▶ _TASK DESCRIPTION_:
Rewrite the rows from the line with "This screenshot has height=598, width=891." to the line with "(581, 435).", changing "width and height" to "size" and keeping everything else the same.

▶ _INPUT DATA_:
▶

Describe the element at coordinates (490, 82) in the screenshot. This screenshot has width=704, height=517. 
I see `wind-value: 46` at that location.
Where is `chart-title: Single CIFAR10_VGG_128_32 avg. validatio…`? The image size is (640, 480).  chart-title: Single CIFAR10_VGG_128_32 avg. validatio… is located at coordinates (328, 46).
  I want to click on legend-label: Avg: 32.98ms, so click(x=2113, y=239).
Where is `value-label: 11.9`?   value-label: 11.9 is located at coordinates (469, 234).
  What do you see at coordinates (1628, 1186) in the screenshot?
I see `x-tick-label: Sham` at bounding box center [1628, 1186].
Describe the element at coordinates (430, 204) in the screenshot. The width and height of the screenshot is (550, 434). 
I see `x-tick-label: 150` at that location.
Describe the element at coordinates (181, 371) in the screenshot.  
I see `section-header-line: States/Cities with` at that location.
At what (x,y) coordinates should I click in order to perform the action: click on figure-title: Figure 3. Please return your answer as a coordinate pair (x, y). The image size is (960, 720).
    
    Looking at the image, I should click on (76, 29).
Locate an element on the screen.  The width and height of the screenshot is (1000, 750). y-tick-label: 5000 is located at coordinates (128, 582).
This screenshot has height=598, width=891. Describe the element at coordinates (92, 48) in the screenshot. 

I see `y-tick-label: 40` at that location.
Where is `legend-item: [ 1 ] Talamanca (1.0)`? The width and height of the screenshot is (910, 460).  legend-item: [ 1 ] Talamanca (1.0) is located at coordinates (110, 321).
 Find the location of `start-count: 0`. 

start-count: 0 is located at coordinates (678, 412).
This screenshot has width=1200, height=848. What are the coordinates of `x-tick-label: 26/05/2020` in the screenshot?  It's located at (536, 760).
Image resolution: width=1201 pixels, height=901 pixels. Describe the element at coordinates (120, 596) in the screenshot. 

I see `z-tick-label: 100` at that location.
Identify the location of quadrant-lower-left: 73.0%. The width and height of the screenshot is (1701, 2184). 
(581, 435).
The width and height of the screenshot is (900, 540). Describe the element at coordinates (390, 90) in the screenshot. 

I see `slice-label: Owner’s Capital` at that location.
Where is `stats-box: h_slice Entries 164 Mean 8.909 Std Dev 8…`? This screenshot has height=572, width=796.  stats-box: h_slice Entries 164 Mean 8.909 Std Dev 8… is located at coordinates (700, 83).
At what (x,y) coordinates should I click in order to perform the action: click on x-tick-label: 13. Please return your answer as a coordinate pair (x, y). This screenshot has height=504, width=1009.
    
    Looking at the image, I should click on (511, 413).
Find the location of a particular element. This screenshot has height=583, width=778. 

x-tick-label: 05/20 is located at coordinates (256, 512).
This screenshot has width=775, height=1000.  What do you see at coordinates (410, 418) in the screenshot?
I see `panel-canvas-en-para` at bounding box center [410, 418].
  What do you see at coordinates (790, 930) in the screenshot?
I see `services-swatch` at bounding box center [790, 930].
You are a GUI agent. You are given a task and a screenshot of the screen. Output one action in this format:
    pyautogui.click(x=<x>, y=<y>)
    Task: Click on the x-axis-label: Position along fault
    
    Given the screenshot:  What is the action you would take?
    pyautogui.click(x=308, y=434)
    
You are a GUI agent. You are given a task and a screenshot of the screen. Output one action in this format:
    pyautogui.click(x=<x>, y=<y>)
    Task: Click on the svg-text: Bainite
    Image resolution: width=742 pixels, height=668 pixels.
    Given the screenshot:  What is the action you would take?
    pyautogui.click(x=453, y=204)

◀

▶ _RESULT OF THE TASK_:
This screenshot has height=598, width=891. Describe the element at coordinates (92, 48) in the screenshot. 

I see `y-tick-label: 40` at that location.
Where is `legend-item: [ 1 ] Talamanca (1.0)`? The size of the screenshot is (910, 460).  legend-item: [ 1 ] Talamanca (1.0) is located at coordinates (110, 321).
 Find the location of `start-count: 0`. 

start-count: 0 is located at coordinates (678, 412).
This screenshot has width=1200, height=848. What are the coordinates of `x-tick-label: 26/05/2020` in the screenshot?  It's located at (536, 760).
Image resolution: width=1201 pixels, height=901 pixels. Describe the element at coordinates (120, 596) in the screenshot. 

I see `z-tick-label: 100` at that location.
Identify the location of quadrant-lower-left: 73.0%. The size of the screenshot is (1701, 2184). 
(581, 435).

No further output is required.